● Your objective
Transcribe the data below verbatim from the line with "Task: Click 'This" to the line with "Click the 3". Include both of those lines.

● Records for this task
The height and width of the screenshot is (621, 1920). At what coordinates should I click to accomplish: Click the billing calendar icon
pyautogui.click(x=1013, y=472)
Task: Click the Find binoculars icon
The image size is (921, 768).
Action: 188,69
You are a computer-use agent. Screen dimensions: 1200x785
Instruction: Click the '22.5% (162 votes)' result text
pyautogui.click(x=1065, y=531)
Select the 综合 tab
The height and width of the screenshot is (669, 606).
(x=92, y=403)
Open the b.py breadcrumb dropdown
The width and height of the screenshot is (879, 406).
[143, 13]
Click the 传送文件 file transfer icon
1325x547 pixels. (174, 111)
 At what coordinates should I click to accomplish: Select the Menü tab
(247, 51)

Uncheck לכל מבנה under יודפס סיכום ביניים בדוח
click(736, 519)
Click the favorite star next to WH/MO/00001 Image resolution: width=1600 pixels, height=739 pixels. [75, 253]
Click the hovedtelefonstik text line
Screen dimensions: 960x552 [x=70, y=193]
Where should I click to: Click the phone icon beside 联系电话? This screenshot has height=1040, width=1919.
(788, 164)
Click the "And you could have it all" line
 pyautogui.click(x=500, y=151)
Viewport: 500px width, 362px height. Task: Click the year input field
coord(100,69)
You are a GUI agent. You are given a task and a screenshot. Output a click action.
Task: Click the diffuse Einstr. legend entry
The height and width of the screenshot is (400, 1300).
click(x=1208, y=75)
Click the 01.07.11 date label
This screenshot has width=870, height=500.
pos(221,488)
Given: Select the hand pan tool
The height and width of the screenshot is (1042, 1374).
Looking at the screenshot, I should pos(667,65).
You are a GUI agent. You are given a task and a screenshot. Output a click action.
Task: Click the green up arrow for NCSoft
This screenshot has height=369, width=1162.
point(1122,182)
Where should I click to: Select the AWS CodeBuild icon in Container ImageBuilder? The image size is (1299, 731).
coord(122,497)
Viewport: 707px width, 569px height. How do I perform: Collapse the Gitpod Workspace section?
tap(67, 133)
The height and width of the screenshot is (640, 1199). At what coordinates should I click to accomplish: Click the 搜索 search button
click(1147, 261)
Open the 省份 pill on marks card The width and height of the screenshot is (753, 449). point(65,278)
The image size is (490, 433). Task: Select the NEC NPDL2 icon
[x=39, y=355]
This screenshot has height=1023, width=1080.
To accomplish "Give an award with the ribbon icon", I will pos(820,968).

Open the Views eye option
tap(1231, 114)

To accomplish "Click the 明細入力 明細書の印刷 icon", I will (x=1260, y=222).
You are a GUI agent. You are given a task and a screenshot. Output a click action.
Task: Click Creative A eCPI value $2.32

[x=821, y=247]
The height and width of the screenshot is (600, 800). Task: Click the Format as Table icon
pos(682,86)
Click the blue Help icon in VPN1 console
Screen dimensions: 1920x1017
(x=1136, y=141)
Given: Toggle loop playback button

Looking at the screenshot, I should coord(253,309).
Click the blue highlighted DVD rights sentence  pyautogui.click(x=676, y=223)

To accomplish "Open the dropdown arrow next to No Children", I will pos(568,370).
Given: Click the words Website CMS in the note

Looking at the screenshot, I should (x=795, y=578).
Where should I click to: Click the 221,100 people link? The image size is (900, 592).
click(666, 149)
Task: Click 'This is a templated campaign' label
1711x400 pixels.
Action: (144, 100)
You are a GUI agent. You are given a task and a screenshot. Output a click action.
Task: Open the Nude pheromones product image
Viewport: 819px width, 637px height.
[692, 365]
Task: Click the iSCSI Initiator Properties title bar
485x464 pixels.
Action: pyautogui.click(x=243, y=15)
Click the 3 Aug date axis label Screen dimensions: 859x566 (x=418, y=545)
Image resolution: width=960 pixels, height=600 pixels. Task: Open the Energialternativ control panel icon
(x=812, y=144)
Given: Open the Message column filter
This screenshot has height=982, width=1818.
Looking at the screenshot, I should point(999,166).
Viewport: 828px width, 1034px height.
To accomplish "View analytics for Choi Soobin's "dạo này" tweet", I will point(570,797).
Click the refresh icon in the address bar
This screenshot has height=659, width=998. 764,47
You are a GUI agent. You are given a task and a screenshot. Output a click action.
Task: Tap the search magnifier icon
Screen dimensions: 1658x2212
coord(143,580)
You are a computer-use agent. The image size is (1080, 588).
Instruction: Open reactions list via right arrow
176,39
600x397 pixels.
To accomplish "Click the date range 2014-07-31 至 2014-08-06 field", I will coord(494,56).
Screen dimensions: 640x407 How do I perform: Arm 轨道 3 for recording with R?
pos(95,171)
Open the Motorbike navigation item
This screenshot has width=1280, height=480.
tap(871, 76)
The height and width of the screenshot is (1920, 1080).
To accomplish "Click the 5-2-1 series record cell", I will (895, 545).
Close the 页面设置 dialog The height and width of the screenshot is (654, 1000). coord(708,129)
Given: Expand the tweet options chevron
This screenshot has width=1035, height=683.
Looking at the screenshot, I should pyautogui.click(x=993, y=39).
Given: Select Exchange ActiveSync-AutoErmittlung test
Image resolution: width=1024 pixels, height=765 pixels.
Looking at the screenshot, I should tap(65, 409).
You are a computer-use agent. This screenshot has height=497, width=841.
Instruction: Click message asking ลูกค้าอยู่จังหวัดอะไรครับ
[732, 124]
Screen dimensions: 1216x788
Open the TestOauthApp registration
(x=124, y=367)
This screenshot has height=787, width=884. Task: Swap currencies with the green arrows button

● Expected output
Task: Click 'This is a templated campaign' label
1711x400 pixels.
Action: (144, 100)
You are a GUI agent. You are given a task and a screenshot. Output a click action.
Task: Open the Nude pheromones product image
Viewport: 819px width, 637px height.
[692, 365]
Task: Click the iSCSI Initiator Properties title bar
485x464 pixels.
Action: pyautogui.click(x=243, y=15)
Click the 3 Aug date axis label Screen dimensions: 859x566 (x=418, y=545)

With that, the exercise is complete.